Qui: una cupola enorme di ferro, e sotto il riflesso crea la città.
Non si respira: così ho pianto, per ore acqua è venuta dall’interno della vescica: ossa e cartilagini d’oca.
Mi sono vista.
Sono entrata dentro di me che sono dentro. Ho detto ahi! quando mi hanno punta: altro sangue, ma non è uscito tutto insieme, tutto subito, è rimasto per qualche momento ad aggrumarsi, a far spessore poi un rivolo si è dissolto nelle acque.
È stato il sangue ad attrarli: mi hanno tolto i vestiti, sono venuti come piccoli pesci alla preda e hanno morso i tessuti. Sono spariti in dieci minuti e nuda mentre mi vedevo riflessa, ho sentito viscido cuore dentro.
Scopro che non tutti sono umani.
Questa madre che qui è mia madre non ha faccia e il padre che qui è mio padre è senza occhi. C’è stato il bosco.
Dentro il bosco il sarcofago.
Dentro il sarcofago le acque: un ululato, molti ululati. Qui.
La madre dello squalo partorisce figli vivi, gli esseri che vedo vengono nella laguna a deporre uova di mezzo metro, uova di struzzo, di tacchino. Quando si schiudono lo fanno sulla pancia delle femmine. Sono vivi qui sotto, coloro che siamo.
Si vede la bava, il filamento di sperma e gli adulti che si accalcano. Pinna su pinna e nel silenzio. Sulle loro schiene mi muovo per cacciare.
Mi cercheranno ancora, non troveranno niente.
Nel sarcofago, al coperto, animali e altri animali cacceremo, troveremo triglie, carpe, muggini. Nel sarcofago, al coperto, corpi nei corpi noi siamo vivi.
Nel sarcofago, al sicuro, nella solitudine dell’uno abbiamo trovato il silenzio, nel silenzio abbiamo trovato i suoni.
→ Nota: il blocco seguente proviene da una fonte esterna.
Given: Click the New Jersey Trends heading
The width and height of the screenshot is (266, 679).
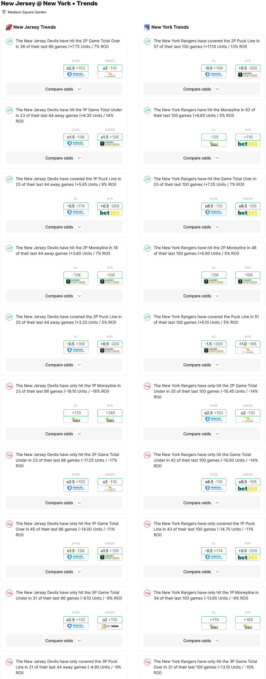Looking at the screenshot, I should click(x=35, y=27).
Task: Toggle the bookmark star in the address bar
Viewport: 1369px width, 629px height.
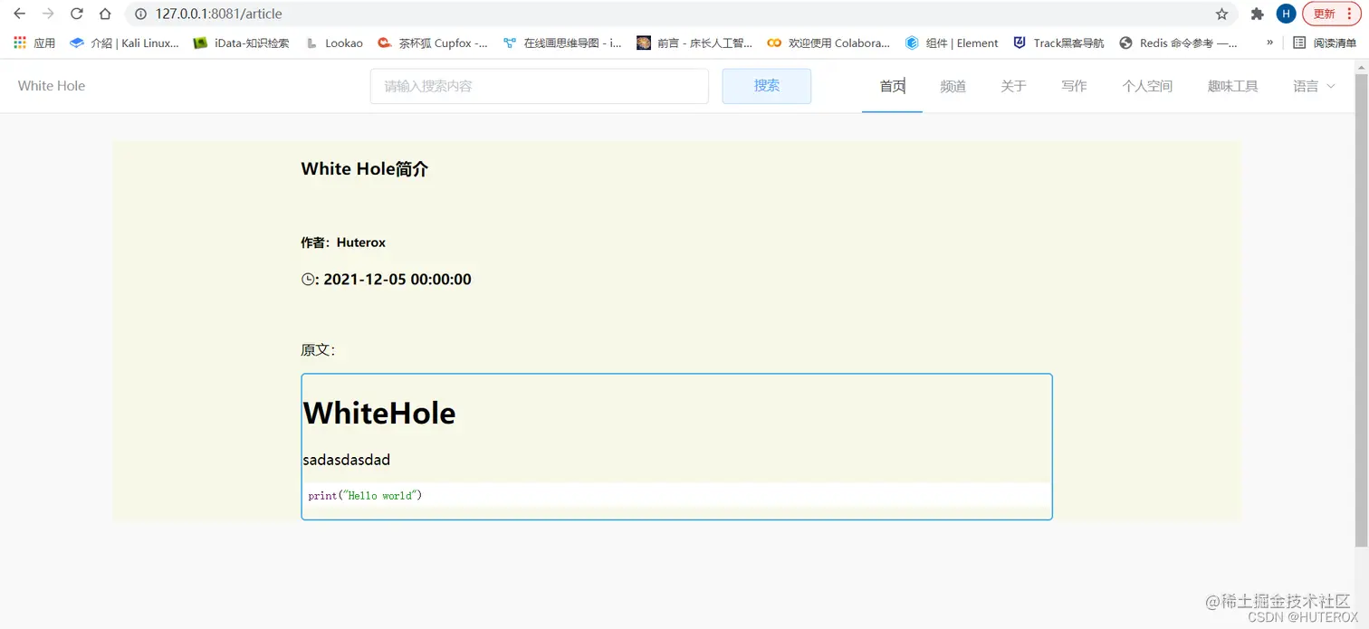Action: click(1221, 14)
Siamo morti ed è per questo che viviamo.


Stiamo scrivendo qualcosa e tra quanti ne scrivono uno è stato il lettore. Il lettore sai bene che niente di quanto si è detto è il vero. Anche se ti rimane fitto in cuore il dolore di non aver capito, non avere mai veramente capito, a questa sensazione pian piano seguirà quella più rasserenante di aver avuto bisogno, come quelli che in me hanno parlato (l’autore, il bambino, la ragazza, tu stesso) di aver avuto bisogno, dicevo, del male.